▶ Record set

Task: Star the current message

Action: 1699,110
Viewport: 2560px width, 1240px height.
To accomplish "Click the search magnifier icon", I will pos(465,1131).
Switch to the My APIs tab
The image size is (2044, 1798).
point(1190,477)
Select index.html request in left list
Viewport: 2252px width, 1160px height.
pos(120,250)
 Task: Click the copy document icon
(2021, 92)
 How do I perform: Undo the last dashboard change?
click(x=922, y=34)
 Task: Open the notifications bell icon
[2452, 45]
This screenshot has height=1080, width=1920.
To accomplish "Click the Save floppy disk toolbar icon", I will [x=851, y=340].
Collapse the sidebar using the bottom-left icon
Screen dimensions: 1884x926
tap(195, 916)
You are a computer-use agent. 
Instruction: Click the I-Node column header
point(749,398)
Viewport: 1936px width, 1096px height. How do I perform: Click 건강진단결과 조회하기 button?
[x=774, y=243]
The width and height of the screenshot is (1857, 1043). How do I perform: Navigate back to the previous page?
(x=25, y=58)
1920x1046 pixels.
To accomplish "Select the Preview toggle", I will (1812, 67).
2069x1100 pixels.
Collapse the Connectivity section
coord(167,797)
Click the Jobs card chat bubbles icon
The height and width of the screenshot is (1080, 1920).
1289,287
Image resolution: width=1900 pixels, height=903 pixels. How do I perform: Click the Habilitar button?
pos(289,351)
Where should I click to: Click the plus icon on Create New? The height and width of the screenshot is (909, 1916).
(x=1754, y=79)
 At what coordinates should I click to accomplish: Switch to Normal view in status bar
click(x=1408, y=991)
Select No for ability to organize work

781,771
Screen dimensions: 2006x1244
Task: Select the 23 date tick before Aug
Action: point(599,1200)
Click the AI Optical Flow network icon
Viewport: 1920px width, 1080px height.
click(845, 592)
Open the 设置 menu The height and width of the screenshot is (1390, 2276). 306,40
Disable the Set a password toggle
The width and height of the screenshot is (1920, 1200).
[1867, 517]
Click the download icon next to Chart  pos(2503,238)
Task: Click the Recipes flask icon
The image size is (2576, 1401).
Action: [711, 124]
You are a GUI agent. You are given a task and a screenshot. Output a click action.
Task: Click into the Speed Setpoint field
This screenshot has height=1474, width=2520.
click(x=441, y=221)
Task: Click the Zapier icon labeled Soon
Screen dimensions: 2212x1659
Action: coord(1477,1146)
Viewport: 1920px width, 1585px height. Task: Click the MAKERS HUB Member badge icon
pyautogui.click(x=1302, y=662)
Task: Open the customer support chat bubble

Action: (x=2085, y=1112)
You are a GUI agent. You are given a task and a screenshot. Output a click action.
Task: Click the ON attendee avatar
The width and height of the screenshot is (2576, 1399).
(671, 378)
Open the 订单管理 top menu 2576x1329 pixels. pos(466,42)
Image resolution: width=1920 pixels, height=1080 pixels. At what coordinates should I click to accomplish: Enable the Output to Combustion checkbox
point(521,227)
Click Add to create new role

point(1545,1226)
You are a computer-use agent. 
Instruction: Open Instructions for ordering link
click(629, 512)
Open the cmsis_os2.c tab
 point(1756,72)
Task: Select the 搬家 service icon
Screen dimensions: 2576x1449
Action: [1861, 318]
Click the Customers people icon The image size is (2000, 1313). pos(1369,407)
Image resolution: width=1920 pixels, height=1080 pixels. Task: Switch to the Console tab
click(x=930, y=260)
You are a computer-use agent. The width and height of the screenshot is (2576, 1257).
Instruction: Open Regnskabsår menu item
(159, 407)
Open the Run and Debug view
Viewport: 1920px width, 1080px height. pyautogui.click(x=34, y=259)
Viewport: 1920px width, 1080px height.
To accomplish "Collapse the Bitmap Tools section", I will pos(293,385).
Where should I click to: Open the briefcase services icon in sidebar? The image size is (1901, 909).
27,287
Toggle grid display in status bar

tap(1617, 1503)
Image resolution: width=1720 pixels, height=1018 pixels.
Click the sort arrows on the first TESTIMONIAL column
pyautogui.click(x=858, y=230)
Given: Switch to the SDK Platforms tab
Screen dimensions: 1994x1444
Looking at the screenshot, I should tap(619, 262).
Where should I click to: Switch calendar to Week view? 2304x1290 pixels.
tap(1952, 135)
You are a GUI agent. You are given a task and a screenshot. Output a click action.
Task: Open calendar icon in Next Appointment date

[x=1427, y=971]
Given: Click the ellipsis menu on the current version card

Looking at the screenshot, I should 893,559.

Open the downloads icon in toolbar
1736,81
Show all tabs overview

▶ What is needed
Repeat the material exactly, please, so that each line matches its source.

▶ Written answer
Task: Star the current message

Action: 1699,110
Viewport: 2560px width, 1240px height.
To accomplish "Click the search magnifier icon", I will pos(465,1131).
Switch to the My APIs tab
The image size is (2044, 1798).
point(1190,477)
Select index.html request in left list
Viewport: 2252px width, 1160px height.
pos(120,250)
 Task: Click the copy document icon
(2021, 92)
 How do I perform: Undo the last dashboard change?
click(x=922, y=34)
 Task: Open the notifications bell icon
[2452, 45]
This screenshot has height=1080, width=1920.
To accomplish "Click the Save floppy disk toolbar icon", I will [x=851, y=340].
Collapse the sidebar using the bottom-left icon
Screen dimensions: 1884x926
tap(195, 916)
You are a computer-use agent. 
Instruction: Click the I-Node column header
point(749,398)
Viewport: 1936px width, 1096px height. How do I perform: Click 건강진단결과 조회하기 button?
[x=774, y=243]
The width and height of the screenshot is (1857, 1043). How do I perform: Navigate back to the previous page?
(x=25, y=58)
1920x1046 pixels.
To accomplish "Select the Preview toggle", I will (1812, 67).
2069x1100 pixels.
Collapse the Connectivity section
coord(167,797)
Click the Jobs card chat bubbles icon
The height and width of the screenshot is (1080, 1920).
1289,287
Image resolution: width=1900 pixels, height=903 pixels. How do I perform: Click the Habilitar button?
pos(289,351)
Where should I click to: Click the plus icon on Create New? The height and width of the screenshot is (909, 1916).
(x=1754, y=79)
 At what coordinates should I click to accomplish: Switch to Normal view in status bar
click(x=1408, y=991)
Select No for ability to organize work

781,771
Screen dimensions: 2006x1244
Task: Select the 23 date tick before Aug
Action: point(599,1200)
Click the AI Optical Flow network icon
Viewport: 1920px width, 1080px height.
click(845, 592)
Open the 设置 menu The height and width of the screenshot is (1390, 2276). 306,40
Disable the Set a password toggle
The width and height of the screenshot is (1920, 1200).
[1867, 517]
Click the download icon next to Chart  pos(2503,238)
Task: Click the Recipes flask icon
The image size is (2576, 1401).
Action: [711, 124]
You are a GUI agent. You are given a task and a screenshot. Output a click action.
Task: Click into the Speed Setpoint field
This screenshot has height=1474, width=2520.
click(x=441, y=221)
Task: Click the Zapier icon labeled Soon
Screen dimensions: 2212x1659
Action: coord(1477,1146)
Viewport: 1920px width, 1585px height. Task: Click the MAKERS HUB Member badge icon
pyautogui.click(x=1302, y=662)
Task: Open the customer support chat bubble

Action: (x=2085, y=1112)
You are a GUI agent. You are given a task and a screenshot. Output a click action.
Task: Click the ON attendee avatar
The width and height of the screenshot is (2576, 1399).
(671, 378)
Open the 订单管理 top menu 2576x1329 pixels. pos(466,42)
Image resolution: width=1920 pixels, height=1080 pixels. At what coordinates should I click to accomplish: Enable the Output to Combustion checkbox
point(521,227)
Click Add to create new role

point(1545,1226)
You are a computer-use agent. 
Instruction: Open Instructions for ordering link
click(629, 512)
Open the cmsis_os2.c tab
 point(1756,72)
Task: Select the 搬家 service icon
Screen dimensions: 2576x1449
Action: [1861, 318]
Click the Customers people icon The image size is (2000, 1313). pos(1369,407)
Image resolution: width=1920 pixels, height=1080 pixels. Task: Switch to the Console tab
click(x=930, y=260)
You are a computer-use agent. The width and height of the screenshot is (2576, 1257).
Instruction: Open Regnskabsår menu item
(159, 407)
Open the Run and Debug view
Viewport: 1920px width, 1080px height. pyautogui.click(x=34, y=259)
Viewport: 1920px width, 1080px height.
To accomplish "Collapse the Bitmap Tools section", I will pos(293,385).
Where should I click to: Open the briefcase services icon in sidebar? The image size is (1901, 909).
27,287
Toggle grid display in status bar

tap(1617, 1503)
Image resolution: width=1720 pixels, height=1018 pixels.
Click the sort arrows on the first TESTIMONIAL column
pyautogui.click(x=858, y=230)
Given: Switch to the SDK Platforms tab
Screen dimensions: 1994x1444
Looking at the screenshot, I should tap(619, 262).
Where should I click to: Switch calendar to Week view? 2304x1290 pixels.
tap(1952, 135)
You are a GUI agent. You are given a task and a screenshot. Output a click action.
Task: Open calendar icon in Next Appointment date

[x=1427, y=971]
Given: Click the ellipsis menu on the current version card

Looking at the screenshot, I should 893,559.

Open the downloads icon in toolbar
1736,81
Show all tabs overview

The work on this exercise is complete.